__Task brief__: Which lines of the entries below run from the one holding "Rosto (206, 514)" to the one holding "Wagon Fleet (961, 104)", inclusive? Set down exactly those lines and no others.

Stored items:
= = = = =

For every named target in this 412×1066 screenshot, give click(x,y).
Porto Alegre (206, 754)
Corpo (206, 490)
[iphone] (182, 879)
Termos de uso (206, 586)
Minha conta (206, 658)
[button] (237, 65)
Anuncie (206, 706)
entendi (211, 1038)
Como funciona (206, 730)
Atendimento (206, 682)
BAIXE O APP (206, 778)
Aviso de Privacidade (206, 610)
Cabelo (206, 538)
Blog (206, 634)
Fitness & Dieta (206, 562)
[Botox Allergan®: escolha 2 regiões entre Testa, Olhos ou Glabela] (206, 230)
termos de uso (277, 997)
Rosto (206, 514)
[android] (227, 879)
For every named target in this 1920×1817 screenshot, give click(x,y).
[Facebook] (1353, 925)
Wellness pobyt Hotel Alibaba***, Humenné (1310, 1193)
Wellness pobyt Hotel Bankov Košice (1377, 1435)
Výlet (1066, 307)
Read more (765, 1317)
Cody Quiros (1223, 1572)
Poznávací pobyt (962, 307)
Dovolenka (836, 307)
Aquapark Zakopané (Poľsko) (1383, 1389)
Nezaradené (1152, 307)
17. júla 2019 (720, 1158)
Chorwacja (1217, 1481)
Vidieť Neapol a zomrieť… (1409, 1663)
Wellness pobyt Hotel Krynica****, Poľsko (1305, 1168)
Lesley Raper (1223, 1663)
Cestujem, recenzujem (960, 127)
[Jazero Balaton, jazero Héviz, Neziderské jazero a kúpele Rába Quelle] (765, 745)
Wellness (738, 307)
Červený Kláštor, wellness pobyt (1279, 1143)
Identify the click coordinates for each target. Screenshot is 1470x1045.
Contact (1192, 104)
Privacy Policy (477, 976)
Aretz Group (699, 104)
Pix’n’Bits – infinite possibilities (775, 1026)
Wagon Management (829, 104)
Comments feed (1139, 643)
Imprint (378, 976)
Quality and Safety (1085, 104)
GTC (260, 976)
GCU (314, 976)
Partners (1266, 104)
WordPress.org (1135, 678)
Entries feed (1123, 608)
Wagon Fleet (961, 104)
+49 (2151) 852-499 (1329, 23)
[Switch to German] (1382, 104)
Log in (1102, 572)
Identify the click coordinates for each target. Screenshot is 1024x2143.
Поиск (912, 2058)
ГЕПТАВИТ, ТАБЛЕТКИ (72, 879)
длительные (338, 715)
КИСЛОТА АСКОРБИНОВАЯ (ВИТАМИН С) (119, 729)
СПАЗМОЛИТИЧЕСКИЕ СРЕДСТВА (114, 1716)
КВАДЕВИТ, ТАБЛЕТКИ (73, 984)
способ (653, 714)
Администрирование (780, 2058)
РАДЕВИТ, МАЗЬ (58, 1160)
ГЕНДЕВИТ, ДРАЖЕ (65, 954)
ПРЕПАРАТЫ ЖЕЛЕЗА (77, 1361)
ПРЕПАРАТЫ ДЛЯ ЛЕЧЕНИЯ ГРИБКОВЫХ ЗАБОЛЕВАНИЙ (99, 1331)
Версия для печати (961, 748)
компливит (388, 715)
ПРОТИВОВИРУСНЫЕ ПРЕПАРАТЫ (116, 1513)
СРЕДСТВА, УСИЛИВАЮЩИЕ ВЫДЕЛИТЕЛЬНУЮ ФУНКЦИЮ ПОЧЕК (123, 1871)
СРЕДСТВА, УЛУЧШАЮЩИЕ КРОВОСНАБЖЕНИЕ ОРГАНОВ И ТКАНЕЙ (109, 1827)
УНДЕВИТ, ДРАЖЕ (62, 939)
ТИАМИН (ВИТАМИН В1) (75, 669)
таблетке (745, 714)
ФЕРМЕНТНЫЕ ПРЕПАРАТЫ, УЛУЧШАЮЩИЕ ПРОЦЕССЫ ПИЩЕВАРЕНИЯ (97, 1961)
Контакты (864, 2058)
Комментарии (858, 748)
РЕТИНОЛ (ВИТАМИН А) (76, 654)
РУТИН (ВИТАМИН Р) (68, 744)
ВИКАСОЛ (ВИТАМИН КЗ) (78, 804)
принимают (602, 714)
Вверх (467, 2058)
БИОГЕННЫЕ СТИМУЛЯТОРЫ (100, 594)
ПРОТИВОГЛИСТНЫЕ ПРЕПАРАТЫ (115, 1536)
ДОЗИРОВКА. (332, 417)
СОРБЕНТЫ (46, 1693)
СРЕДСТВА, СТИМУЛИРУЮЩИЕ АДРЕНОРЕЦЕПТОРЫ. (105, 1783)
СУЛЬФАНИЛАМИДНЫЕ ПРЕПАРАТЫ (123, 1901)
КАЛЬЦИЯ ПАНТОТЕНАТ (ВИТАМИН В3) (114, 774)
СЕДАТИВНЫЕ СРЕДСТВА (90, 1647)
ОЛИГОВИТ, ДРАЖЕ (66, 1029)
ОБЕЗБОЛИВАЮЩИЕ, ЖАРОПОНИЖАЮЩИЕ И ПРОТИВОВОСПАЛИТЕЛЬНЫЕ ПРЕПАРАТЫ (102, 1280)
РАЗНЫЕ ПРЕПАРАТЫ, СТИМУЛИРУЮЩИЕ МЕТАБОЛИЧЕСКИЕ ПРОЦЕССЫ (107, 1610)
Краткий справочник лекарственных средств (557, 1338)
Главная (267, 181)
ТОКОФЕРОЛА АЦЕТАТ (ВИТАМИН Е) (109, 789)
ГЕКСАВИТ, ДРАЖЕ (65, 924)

= = = = =

__Exercise response__:
Rosto (206, 514)
[android] (227, 879)
For every named target in this 1920×1817 screenshot, give click(x,y).
[Facebook] (1353, 925)
Wellness pobyt Hotel Alibaba***, Humenné (1310, 1193)
Wellness pobyt Hotel Bankov Košice (1377, 1435)
Výlet (1066, 307)
Read more (765, 1317)
Cody Quiros (1223, 1572)
Poznávací pobyt (962, 307)
Dovolenka (836, 307)
Aquapark Zakopané (Poľsko) (1383, 1389)
Nezaradené (1152, 307)
17. júla 2019 (720, 1158)
Chorwacja (1217, 1481)
Vidieť Neapol a zomrieť… (1409, 1663)
Wellness pobyt Hotel Krynica****, Poľsko (1305, 1168)
Lesley Raper (1223, 1663)
Cestujem, recenzujem (960, 127)
[Jazero Balaton, jazero Héviz, Neziderské jazero a kúpele Rába Quelle] (765, 745)
Wellness (738, 307)
Červený Kláštor, wellness pobyt (1279, 1143)
Identify the click coordinates for each target. Screenshot is 1470x1045.
Contact (1192, 104)
Privacy Policy (477, 976)
Aretz Group (699, 104)
Pix’n’Bits – infinite possibilities (775, 1026)
Wagon Management (829, 104)
Comments feed (1139, 643)
Imprint (378, 976)
Quality and Safety (1085, 104)
GTC (260, 976)
GCU (314, 976)
Partners (1266, 104)
WordPress.org (1135, 678)
Entries feed (1123, 608)
Wagon Fleet (961, 104)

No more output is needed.